### УСЛОВИЯ ЗАДАНИЙ
- 1) Как, согласно фрагменту о воспитательной роли литературы, озаглавлен призыв к писателям?
- 2) Допишите продолжение фрагмента о воспитательной роли литературы, начиная сразу после его последнего предложения.

### ИЗБРАННЫЙ ОТРЫВОК
Диалог позаимствован мною из статьи «Душа обязана трудиться…» лауреата Ленинской премии Д. Фирсовой («Москва», 1987, N 3), автор же позаимствовал его из жизни, так сказать, из сферы быта, где вопросы нередко формулируются вот так прямо: «Кому это нужно?». В сфере же творчества, теории они, понятно, звучат и формулируются по-другому, впрочем, сохраняя остроту даже тогда, когда внешне ограничиваются такими привычными понятиями, как «воспитательная функция», «социальный резонанс», «в условиях новой культурной реальности».

Как бы там ни было, сегодня даже привычные понятия требуют пересмотра, а острые вопросы социального функционирования литературы – более четких, реалистических ответов. Причем, быть может, в первую очередь это относится к пониманию воспитательной (или точнее даже – воспитующей) роли художественного творчества, так как в определенные периоды нашей литературной и общественной истории эта роль истолковывалась слишком прямолинейно, а писатели в своей массе («масса писателей» – это ведь тоже не описка) задачи творчества в этом плане понимали весьма просто. Грешила этим и критика, что же касается историков литературы, то, читая их обобщающие труды, нередко поддаешься унынию, поскольку, кажется, с большой охотой пишется здесь о прямолинейно-воспитательных произведениях, зато почти умалчивается об авторах и книгах «сложных», своеобразных, нетипичных, что ли. Не в этом ли причина столь распространенного и в нынешней литературе иллюстраторства, не всегда похвальной для искусства оперативности? Не здесь ли корни скепсиса, а то и невежества, кичащегося своей прямотой: «А кому это нужно?»

Если мы полагаем, что сегодня все это в прошлом, – то ошибаемся. Ведь из уст даже высокого литературного руководителя слышишь похвалу публицистам за то, что уже отражают проблемы перестройки, и упрек поэтам – за медлительность реакции: «…того взлета, окрыленности, которые диктуются, казалось бы, нравственно-политическим климатом современности, в поэзии еще, к сожалению, не случилось, не произошло. Прозаики тоже разворачиваются медленно, но их пока «оправдывает» сама природа жанра, особенно если иметь в виду крупномасштабные формы литературного творчества. Но и им уже пора говорить новое слово о современности»3.

«Действовать! Действовать творчески!» – так озаглавлен призыв к писателям. Но при новаторской форме он весьма традиционен по содержанию. И я не удивлюсь, если на него первыми откликнутся охочие к быстрому воспитанию читателя авторы, спеша отрапортовать о полной перестройке.

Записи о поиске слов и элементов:
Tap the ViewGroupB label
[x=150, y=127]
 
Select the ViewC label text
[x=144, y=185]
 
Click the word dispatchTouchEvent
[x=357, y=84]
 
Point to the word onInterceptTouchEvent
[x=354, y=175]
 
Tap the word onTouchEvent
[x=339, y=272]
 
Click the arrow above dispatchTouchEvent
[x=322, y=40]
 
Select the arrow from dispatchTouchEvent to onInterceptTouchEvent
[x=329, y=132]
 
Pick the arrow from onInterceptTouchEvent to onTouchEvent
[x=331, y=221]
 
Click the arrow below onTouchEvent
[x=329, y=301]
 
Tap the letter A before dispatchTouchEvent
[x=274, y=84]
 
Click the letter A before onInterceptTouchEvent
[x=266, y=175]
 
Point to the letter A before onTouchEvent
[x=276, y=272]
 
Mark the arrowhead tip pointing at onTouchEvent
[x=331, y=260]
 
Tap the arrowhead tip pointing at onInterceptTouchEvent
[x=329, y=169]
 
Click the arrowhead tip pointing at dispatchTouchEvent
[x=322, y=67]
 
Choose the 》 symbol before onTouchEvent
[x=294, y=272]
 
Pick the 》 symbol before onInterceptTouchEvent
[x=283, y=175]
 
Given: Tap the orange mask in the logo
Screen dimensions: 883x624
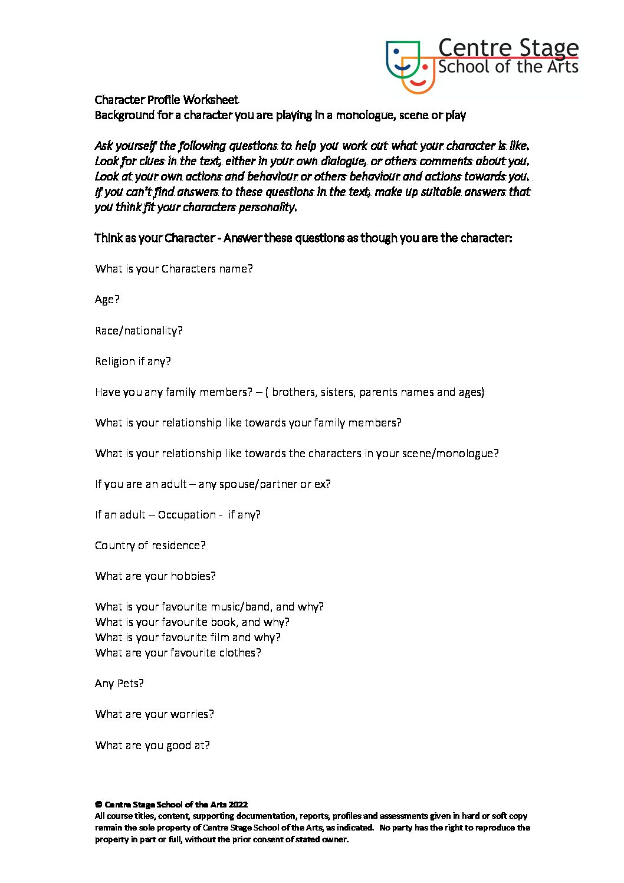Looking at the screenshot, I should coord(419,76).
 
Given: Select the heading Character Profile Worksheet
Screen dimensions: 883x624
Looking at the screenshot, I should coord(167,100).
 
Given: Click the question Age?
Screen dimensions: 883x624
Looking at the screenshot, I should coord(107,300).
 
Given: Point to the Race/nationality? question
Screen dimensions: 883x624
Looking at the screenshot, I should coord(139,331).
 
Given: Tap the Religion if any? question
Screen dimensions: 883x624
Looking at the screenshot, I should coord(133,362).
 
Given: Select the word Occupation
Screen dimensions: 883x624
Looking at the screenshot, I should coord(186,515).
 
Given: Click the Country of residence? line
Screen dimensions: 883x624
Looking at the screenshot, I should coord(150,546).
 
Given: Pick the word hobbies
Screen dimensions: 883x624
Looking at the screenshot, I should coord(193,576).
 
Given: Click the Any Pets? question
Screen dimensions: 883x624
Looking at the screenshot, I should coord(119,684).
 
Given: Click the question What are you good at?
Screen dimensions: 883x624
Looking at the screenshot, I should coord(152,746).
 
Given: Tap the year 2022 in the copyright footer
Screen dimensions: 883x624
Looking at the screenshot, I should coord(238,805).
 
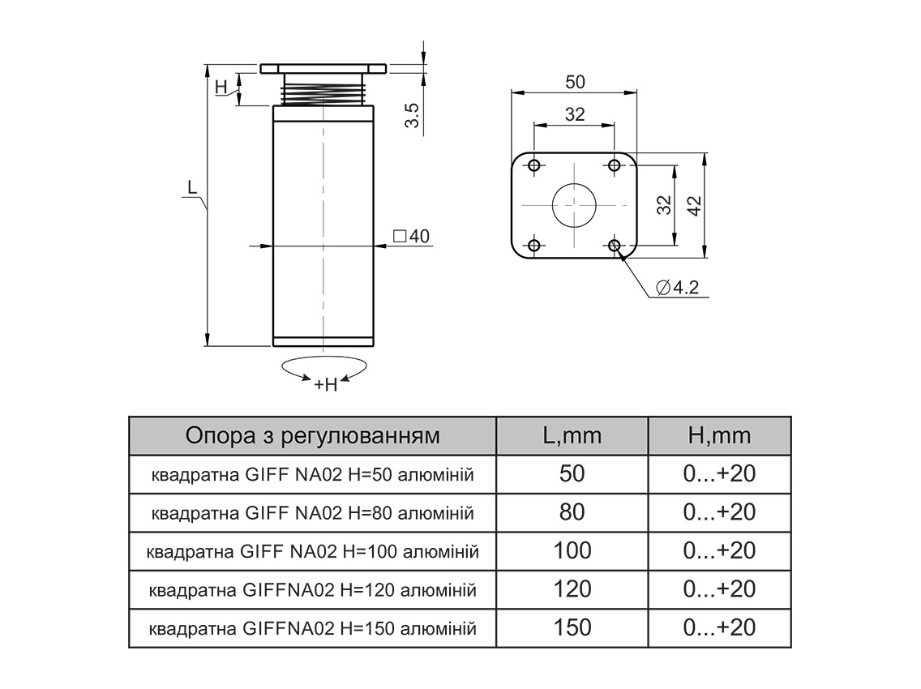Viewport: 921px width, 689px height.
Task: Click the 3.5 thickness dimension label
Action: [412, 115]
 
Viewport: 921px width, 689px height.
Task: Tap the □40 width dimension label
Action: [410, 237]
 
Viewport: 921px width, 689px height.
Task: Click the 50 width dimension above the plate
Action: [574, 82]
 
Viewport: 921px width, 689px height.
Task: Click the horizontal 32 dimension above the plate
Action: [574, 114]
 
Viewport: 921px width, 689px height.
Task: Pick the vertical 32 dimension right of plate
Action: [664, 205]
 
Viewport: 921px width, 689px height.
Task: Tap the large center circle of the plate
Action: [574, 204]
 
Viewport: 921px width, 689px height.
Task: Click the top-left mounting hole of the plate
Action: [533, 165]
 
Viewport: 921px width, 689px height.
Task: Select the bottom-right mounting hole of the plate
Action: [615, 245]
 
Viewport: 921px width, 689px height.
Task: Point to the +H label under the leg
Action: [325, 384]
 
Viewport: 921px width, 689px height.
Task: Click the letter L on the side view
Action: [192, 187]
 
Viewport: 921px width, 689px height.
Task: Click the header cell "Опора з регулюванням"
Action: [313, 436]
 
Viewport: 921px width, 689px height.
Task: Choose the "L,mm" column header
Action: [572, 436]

### ОТВЕТЫ НИЖЕ
- 1) «Действовать! Действовать творчески!»

- 2)
Как тут не напомнить об истинах давно известных, но – под давлением практики – как бы охотно забываемых. «Цель искусства, – писал еще Пушкин, – есть идеал, а не нравоучение». «…Нам хорошо известно, – настаивал Т. Манн, – что не моральное, а эстетическое начало лежит в основе натуры художника, что главный его творческий импульс – это стремление к игре, а не к добродетели…»4. Устарели классики? Да нет же, и современный эстетик вынужден напомнить, что «сущностью искусства будет видение мира при свете красоты, а главной его функцией – функция эстетическая»5.

Данное напоминание обусловлено, в частности, активизировавшимися в последнее время спорами о функциональности, особенно – о полифункциональности искусства и литературы, и А. Казин своевременно уточняет: признание полифункциональности – только полдела, важно отдавать себе отчет о главной функции, а именно – эстетической. «…Приходится, – пишет он, – сталкиваться с эклектическими взглядами на художественное творчество, когда его сущностные признаки смешиваются с формальными, а родовые его функции посредством невинного союза «и» уравниваются с любыми другими. Особенно это характерно для социологов-эмпириков, которых, так сказать, по долгу службы интересует не столько сущность, сколько существование искусства, не столько то, что оно есть, сколько то, как, где и для кого оно есть…»6.

Очень кстати это напоминание в реальной обстановке нынешнего дня, когда не только «существование», но и создание произведений искусства, в частности и литературы, далеко не всегда соответствуют пониманию его сущности, а количественные, теми же социологами получаемые, показатели вступают в противоречие с желаемым функционированием слова, книги, литературы. Проницательные писатели не могут не замечать этого и закономерно – тревожатся. Да и критика вынуждена признать: «…количество общественных и личных библиотек, проданных и непроданных книг и даже количество прочитанного – всего лишь свидетельства пресловутого «вала». Наша главная ошибка, я думаю, в том, что эти валовые показатели, названные книжным бумом, мы поспешно приняли за показатели духовного роста народа, в то время как о нем может свидетельствовать (да и то косвенно!) лишь качество читаемых книг, то есть их эстетический и художественный уровень»7.

Отдохнем, однако, от соображений общего порядка.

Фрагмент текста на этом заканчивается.